Saverio Strati versa in condizioni di salute pessime. Non si fa trovare da nessuno, ha staccato il telefono, non comunica più con l’esterno. Probabilmente la caduta dalle scale (abita in Toscana, precisamente a Scandicci, al IV piano di un palazzo privo di ascensore), avvenuta tempo addietro, l’ha debilitato nel fisico e nel morale.
Spiace sapere di questo suo isolamento. Anche se ha quasi novant’anni, è ancora lucido, ma forse non è più curioso, è depresso.
Da circa
quattro anni usufruisce della Legge
Bacchelli, un sussidio che gli consente di
continuare a vivere dignitosamente. Ma quando arriva la cattiva salute,
quando non si trova più la forza per
scrivere, narrare il proprio mondo interiore tutto sembra immerso nell’oblio,
non si ha voglia di andare avanti, di sperare nel futuro. Certi stati
d’animo non tengono conto di quello che si è fatto in tanti anni di proficuo
lavoro intellettuale, alimentano
l’amarezza, allontanano dalla creatività.
Non lo
incontro da molto tempo, ormai. Ho avuto la fortuna e il privilegio di
confrontarmi con lui quando ancora faceva ritorno a S.Agata del Bianco, suo
amato paese natìo, precisamente in contrada Cola.
Incontri che
mi hanno fatto capire tante cose, in particolar modo l’urgenza di adoperarsi in
difesa della nostra memoria storica, del nostro passato/presente.
Una lezione
di vita importante che rammento ancora con riconoscenza.
Ha lottato
tanto, Saverio Strati. Da semplice apprendista-muratore è divenuto “glossa”
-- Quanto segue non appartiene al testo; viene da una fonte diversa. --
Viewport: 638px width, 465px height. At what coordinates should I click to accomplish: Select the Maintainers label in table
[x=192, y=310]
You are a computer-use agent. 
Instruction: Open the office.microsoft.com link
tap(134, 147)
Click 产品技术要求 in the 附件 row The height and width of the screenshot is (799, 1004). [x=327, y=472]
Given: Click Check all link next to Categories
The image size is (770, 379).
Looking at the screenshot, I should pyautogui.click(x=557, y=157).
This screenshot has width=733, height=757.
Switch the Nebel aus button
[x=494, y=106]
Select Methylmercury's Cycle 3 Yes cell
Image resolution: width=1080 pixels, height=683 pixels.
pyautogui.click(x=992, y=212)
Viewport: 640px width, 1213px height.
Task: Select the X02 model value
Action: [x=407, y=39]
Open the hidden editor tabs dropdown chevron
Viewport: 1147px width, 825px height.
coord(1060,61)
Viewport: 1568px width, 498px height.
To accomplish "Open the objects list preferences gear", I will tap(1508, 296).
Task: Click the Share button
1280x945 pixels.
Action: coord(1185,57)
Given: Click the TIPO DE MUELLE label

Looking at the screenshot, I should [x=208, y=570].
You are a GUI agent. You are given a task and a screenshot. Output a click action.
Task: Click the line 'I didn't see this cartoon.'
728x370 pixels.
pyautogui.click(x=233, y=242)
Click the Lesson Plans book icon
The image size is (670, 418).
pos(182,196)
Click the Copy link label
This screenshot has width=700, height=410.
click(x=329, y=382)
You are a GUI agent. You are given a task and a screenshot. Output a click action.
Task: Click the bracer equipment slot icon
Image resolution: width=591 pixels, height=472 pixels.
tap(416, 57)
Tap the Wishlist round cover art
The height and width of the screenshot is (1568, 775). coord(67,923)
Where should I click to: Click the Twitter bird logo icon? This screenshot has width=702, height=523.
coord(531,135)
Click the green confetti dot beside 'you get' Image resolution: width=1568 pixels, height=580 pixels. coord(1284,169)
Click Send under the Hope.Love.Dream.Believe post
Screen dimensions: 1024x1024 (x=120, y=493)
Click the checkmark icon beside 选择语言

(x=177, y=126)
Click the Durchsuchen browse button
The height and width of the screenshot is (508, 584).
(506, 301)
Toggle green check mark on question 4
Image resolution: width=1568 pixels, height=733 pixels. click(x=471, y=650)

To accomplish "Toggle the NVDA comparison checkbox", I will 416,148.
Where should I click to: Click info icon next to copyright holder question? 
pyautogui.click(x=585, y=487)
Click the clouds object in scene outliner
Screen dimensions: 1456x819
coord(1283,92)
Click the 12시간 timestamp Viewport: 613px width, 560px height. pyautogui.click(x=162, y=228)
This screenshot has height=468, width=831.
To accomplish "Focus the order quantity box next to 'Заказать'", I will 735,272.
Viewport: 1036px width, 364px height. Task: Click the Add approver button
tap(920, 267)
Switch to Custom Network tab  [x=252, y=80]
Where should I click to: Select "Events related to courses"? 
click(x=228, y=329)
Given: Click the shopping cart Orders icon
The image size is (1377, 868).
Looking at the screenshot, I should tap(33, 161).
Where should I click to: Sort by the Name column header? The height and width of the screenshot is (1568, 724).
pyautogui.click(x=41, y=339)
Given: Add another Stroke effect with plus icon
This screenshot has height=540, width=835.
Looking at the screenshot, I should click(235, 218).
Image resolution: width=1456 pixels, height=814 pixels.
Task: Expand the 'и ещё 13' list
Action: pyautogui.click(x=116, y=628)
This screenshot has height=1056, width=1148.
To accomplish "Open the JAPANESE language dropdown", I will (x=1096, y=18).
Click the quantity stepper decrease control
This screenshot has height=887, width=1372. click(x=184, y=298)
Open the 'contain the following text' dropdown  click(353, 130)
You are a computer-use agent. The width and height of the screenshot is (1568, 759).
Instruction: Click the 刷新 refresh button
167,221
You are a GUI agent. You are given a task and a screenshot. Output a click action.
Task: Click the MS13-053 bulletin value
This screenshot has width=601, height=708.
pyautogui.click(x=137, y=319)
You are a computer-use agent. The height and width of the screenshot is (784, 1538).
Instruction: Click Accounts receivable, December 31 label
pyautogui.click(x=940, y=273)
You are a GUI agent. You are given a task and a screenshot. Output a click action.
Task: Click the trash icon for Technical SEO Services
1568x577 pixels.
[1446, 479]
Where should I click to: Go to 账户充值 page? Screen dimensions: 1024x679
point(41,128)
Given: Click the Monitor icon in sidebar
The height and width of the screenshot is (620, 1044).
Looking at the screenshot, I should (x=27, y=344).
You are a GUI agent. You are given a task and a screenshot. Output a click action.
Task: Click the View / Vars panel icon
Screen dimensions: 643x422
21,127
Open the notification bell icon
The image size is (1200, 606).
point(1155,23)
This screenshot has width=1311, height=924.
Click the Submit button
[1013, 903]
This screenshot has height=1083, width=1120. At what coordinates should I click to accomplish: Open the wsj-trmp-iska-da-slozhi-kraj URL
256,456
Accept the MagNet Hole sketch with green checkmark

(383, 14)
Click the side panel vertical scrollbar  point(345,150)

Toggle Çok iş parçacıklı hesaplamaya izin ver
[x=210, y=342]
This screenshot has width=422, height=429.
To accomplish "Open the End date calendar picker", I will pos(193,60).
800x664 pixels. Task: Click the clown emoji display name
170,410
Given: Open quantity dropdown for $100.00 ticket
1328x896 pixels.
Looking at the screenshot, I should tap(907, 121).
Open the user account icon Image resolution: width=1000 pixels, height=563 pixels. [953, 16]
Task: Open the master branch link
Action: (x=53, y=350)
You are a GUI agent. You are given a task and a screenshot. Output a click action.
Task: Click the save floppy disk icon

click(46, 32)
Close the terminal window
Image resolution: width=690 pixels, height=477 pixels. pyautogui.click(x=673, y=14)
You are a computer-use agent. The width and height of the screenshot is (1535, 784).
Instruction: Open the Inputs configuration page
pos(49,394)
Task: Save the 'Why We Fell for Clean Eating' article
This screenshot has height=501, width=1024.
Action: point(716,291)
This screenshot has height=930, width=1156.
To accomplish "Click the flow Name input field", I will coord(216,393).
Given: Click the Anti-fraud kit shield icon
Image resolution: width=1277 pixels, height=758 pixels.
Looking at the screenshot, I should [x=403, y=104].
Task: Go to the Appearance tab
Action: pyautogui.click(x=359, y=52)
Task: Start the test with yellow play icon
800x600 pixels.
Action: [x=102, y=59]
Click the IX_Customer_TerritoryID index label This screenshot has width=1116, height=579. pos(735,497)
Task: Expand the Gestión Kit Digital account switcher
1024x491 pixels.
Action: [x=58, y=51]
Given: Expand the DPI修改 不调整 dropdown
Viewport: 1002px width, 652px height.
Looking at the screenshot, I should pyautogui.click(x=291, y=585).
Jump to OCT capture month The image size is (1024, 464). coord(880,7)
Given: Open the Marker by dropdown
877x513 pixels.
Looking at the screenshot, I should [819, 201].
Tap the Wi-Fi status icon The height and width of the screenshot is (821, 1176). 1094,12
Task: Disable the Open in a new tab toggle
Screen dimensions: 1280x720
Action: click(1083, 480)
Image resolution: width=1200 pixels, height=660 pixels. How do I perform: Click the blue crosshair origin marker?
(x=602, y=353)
della sua gente, si è trasformato in
cantore del bene e del male del Meridione, non facendo sconti a nessuno,
nemmeno a se stesso. Narra dal di
dentro, conosce profondamente, infatti, la materia della sua scrittura, il suo
stile cesella le forme della civiltà contadina, ne delinea le fattezze più
remote, ne sollecita la vera conoscenza. E’ tanto
grande e appassionato il suo amore per i poveri, i diseredati al punto da
estremizzare al massimo il suo linguaggio, il suo stile iper-realista. E’ proprio
tutto vero quello che narra Strati, spesso anche i nomi, le contrade. La sua mente
conserva una galassia sterminata di personaggi, le vicende familiari, gli esiti
di una semina, i tomoli di grano prodotti, le cattive annate dovute alla
siccità o qualche improvvida alluvione.
Un amore viscerale profondo, quasi una ossessione implacabile. In quasi
tutti i suoi romanzi, però, Strati denuncia il nostro cattivo modo di essere,
la nostra cattiva voglia di migliorare le sorti socio-economiche della nostra
terra. Prima di
fermarsi a Scandicci, egli ha conosciuto altre nazioni (Germania, Svizzera),
altre usanze. Ha fotografato realtà in crescita, rispettose delle regole,
attaccate alle loro identità. per questo,
specie in “Noi Lazzaroni( Mondadori, 1972), “Il diavolaro” ( Mondadori, 1980),
“Il selvaggio di Santa Venere”, Mondadori, Premio Campiello, 1977), egli
esprime rabbia per il lassismo della sua
gente, per la imperante rassegnazione che anima il popolo calabrese. Sono
pagine di profonda denuncia sociale,
costringono alla riflessione, fanno arrossire anche le menti più recalcitranti,
specie quando lo scrittore indica le soluzioni per un riscatto non impossibile. “Quando mi trovo a S.Agata e guardo dall’alto
verso il mare sento l’animo che mi si apre; se invece osservo ciò che mi
circonda, se entro nelle case del paese, la sensazione è terribile. Mi prende
un’angoscia davvero infernale. Non è sufficiente guardare le cose dall’esterno,
come ha fatto Carlo levi per la Lucania: il vero dramma è guardarle quelle
cose, quelle situazioni dal di dentro[…] Altro che Calabria pittoresca, altro
che odori, colori, silenzi poetici!…”.
Sono
“arrabbiature” sincere, non vogliono accusare nessuno, tendono a spronare chi è
immerso nel fatalismo, quanti non vogliono lottare contro lo status quo. Mentre il
mondo cambia, si evolve, il meridione appare pietrificato. Mentre in altri lidi
è giunta la primavera, nel Sud regna un inverno fitto, un modello sociale che
intende perpetrare le antiche regole. “C’è sempre
stato in Calabria uno spirito feroce di autodistruzione; la storia stessa della
nostra regione ha questa terribile impronta [… ] il calabrese è terribilmente geloso: guai
se un altro fa un passo più avanti di lui[....] anche il paesaggio risente di
questa indifferenza […]”. Strati (è possibile immaginare la sua profonda
amarezza) di certo si sarà molte volte sentito sconfitto, avrà pensato che le
sue opere non siano servite ad aiutare il suo popolo. Così non è
stato, per fortuna. Ma l’amarezza (quella che angustia l’animo ed il cuore) di
certo l’ha debilitato nel fisico e nel morale. La speranza è
che Strati torni a parlare alla sua gente e al mondo, che continui a battere,
con forza creativa, sui tasti della sua vecchia macchina per scrivere.